Ante todo ello, ¿qué plantea este proyecto de ley? No comienza bien la exposición de motivos, donde se afirman cosas como que “han surgido nuevos modelos pedagógicos que articulan metodologías digitales en la presencialidad”, para camuflar la utilización de la pandemia como punta de lanza contra la presencialidad, que -caso de la UNED aparte- es la vía principal para evitar la discriminación por nivel de renta. También se asevera que “la Universidad se ha ido alejando de una concepción socialmente elitista para abarcar sectores cada vez más amplios de la población”, cuando en los últimos lustros se ha expulsado de ella a los sectores de la clase trabajadora que más han padecido la crisis y los recortes aplicados con ella como excusa, con su complemento de aumento de las tasas, disminución de becas, etc. De hecho, contradictoriamente el gobierno reconoce, en el propio texto, que la tasa de abandono es del 21% y que sólo el 36% del estudiantado acaba en el tiempo previsto; que las figuras más precarias del profesorado afectan a más de un tercio de la plantilla (el 34%); que “entre 2009 y 2018, el gasto en educación universitaria se redujo un 10 por ciento (…) se redujo el doble que el gasto general educativo y tres veces más que el gasto en educación no universitaria”. Todas las citas de este artículo que se recogen en cursiva, en las que no consta un artículo correspondiente, proceden de la exposición de motivos, el preámbulo.

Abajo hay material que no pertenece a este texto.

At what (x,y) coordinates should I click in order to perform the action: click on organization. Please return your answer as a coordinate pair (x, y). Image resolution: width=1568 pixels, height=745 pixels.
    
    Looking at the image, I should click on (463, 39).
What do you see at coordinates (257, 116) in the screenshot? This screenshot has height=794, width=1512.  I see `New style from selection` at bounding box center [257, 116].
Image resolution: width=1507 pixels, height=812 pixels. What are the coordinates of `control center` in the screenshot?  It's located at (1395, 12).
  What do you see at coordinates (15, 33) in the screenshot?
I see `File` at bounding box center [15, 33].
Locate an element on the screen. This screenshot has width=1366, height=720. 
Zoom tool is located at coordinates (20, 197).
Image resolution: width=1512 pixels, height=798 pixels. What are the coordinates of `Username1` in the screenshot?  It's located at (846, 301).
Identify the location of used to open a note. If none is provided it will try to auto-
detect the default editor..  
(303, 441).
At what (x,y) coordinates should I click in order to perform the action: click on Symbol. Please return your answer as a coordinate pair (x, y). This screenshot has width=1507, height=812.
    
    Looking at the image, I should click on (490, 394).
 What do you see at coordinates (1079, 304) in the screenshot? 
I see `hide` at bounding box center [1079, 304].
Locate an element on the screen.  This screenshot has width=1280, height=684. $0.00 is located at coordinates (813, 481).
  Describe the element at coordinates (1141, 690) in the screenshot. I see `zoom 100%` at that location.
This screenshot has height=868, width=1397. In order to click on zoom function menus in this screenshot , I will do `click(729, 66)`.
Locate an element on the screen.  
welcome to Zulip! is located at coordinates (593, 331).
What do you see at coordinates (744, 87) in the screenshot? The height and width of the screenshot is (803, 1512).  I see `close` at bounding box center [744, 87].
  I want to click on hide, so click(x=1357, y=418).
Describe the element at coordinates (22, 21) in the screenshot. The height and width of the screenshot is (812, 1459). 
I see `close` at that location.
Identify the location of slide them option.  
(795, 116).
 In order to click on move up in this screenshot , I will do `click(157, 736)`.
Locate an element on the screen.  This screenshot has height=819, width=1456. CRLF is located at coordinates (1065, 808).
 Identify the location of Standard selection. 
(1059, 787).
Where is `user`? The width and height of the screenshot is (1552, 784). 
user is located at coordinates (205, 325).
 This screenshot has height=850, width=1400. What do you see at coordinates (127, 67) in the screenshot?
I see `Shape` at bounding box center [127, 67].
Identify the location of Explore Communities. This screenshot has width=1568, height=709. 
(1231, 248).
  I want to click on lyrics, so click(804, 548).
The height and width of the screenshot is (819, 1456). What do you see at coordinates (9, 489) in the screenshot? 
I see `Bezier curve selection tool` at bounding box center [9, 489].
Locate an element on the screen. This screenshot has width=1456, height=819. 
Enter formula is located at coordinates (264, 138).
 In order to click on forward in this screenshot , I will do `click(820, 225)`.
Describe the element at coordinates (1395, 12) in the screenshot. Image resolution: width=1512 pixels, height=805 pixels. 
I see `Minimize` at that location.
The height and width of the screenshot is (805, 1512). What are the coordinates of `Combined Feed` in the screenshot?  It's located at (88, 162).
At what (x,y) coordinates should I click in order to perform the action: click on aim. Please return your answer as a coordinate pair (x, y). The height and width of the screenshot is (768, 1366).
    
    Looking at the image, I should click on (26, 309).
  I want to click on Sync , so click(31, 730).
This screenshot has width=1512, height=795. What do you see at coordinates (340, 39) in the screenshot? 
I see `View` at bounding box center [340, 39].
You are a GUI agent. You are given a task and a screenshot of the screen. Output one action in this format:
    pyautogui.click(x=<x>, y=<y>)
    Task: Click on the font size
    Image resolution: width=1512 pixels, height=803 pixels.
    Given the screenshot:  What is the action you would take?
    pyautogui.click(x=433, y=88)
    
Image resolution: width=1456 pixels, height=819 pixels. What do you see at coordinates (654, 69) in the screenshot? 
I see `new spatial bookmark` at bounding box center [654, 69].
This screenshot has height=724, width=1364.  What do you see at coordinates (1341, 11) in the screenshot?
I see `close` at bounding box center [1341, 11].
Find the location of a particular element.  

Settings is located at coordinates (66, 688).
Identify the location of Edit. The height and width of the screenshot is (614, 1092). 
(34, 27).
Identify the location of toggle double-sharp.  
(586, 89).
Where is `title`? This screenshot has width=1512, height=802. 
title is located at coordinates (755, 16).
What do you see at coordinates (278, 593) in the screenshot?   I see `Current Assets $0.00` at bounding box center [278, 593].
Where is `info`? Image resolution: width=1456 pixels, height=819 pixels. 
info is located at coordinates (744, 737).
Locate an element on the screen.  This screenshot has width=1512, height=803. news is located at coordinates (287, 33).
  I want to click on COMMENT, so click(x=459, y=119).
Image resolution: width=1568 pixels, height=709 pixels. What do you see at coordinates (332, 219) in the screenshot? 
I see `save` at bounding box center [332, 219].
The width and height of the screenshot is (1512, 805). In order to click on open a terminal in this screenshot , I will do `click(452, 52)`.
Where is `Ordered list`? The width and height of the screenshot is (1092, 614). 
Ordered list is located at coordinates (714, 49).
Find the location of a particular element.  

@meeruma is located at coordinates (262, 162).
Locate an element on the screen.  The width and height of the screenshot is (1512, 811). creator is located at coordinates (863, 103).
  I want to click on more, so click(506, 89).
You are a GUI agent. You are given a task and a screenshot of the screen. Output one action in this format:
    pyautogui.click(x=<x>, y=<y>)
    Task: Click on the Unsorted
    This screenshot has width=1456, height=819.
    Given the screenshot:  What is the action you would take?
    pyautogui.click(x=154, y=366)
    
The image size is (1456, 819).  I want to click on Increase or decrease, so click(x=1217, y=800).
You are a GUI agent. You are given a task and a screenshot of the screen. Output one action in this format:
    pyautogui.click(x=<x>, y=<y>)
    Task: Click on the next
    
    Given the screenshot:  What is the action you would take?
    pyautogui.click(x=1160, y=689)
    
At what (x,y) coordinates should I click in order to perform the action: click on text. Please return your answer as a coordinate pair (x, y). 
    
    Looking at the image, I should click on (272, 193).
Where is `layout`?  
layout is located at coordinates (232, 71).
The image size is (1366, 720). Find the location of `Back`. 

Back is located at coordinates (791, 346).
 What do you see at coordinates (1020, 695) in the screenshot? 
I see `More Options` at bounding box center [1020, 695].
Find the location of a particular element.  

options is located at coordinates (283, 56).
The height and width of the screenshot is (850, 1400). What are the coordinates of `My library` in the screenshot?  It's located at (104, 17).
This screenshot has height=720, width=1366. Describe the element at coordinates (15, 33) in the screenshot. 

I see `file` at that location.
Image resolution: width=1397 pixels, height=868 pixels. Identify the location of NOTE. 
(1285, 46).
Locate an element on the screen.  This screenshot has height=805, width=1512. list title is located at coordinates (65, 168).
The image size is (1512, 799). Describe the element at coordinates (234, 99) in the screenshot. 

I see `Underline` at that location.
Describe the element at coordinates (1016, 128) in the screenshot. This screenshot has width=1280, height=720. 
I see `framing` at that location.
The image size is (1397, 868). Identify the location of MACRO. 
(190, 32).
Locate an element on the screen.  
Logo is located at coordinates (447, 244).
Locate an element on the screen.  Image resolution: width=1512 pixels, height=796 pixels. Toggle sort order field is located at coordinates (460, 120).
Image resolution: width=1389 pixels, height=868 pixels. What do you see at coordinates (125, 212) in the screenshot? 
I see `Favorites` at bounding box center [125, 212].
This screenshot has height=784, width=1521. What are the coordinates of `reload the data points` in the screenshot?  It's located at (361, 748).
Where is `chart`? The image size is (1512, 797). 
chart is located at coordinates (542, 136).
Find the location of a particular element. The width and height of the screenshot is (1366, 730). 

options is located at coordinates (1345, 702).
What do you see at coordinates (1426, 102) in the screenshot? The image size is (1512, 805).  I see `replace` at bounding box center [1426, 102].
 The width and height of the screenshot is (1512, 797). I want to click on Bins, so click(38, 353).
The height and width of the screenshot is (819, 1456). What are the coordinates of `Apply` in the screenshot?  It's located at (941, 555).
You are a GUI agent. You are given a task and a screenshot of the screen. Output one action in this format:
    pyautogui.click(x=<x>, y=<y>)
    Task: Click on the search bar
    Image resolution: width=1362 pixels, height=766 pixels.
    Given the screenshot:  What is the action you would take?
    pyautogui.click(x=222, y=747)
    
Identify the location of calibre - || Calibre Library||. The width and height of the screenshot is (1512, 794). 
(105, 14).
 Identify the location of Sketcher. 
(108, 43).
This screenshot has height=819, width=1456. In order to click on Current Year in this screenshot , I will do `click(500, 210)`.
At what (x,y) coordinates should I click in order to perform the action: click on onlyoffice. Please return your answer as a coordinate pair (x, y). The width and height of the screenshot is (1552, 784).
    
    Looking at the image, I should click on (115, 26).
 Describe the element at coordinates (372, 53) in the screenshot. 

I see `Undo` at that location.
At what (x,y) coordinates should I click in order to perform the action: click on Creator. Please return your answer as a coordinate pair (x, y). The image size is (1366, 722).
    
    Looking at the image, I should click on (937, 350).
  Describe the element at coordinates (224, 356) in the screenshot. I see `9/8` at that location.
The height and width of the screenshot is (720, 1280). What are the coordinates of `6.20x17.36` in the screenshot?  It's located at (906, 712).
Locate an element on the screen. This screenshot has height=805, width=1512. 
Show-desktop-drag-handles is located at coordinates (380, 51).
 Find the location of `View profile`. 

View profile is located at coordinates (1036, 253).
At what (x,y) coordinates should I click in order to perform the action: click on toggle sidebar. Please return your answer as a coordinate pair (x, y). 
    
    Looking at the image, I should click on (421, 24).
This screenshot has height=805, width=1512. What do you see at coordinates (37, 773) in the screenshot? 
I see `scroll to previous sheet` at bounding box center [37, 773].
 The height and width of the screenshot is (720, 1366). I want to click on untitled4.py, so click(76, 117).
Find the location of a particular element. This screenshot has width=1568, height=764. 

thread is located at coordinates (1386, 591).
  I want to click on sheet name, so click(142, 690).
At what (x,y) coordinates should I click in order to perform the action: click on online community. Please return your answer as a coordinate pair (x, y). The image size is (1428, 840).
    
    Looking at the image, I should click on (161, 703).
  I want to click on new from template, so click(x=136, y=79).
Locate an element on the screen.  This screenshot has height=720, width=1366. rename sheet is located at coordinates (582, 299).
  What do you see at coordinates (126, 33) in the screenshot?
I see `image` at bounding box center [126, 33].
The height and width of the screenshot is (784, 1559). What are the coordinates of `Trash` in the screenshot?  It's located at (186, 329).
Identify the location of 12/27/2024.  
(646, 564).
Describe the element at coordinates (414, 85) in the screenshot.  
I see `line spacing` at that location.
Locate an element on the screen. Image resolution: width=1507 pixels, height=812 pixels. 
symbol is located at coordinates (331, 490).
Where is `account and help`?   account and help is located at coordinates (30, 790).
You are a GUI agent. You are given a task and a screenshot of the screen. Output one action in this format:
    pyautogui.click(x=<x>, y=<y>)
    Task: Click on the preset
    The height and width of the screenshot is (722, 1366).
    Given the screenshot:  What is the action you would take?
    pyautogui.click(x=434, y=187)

Infradotación presupuestaria y más mercantilización

El artículo 37.2 afirma que “se establece un gasto público de como mínimo el 1 por ciento del PIB en los próximos diez años”, cuando en el propio documento se reconoce que “la media de inversión en educación universitaria de los Estados miembros de la Unión Europea alcanzó un 1,22 por ciento del PIB en 2018”.. Y, ¿acaso un 1% del PIB es suficiente, cuando en los países de la UE hay carencias incluso con una dotación mayor, cuando los efectos de los recortes han sido demoledores en todos los planos? Sin embargo, el gobierno asume una infradotación presupuestaria respecto a la región que, incluso sin aumentar su porcentaje de inversión en proporción al PIB, estaría dedicando un 22% más que aquí durante todo el próximo decenio.

No es sólo eso, sino que no hay ninguna garantía respecto a ese 1% (conviene recordar que, de momento, lo que hemos conocido de este gobierno, es la ausencia de plan financiero alguno para compensar las limitaciones impuestas por la pandemia para el funcionamiento de las universidades). El artículo 39 lo establece con claridad: “en caso de liquidación del presupuesto con remanente de tesorería negativo, el Consejo Social deberá proceder en la primera sesión que celebre a la reducción de gastos del nuevo presupuesto por cuantía igual al déficit producido”. Se impondría por tanto la política habitual de la UE de “déficit cero”, que “solo podrá revocarse por acuerdo de dicho órgano, a propuesta del Rector o la Rectora, previo informe de la intervención, y autorización del órgano correspondiente de la Comunidad Autónoma, cuando la disponibilidad presupuestaria y la situación de tesorería lo permitiesen”. Esto es: nunca.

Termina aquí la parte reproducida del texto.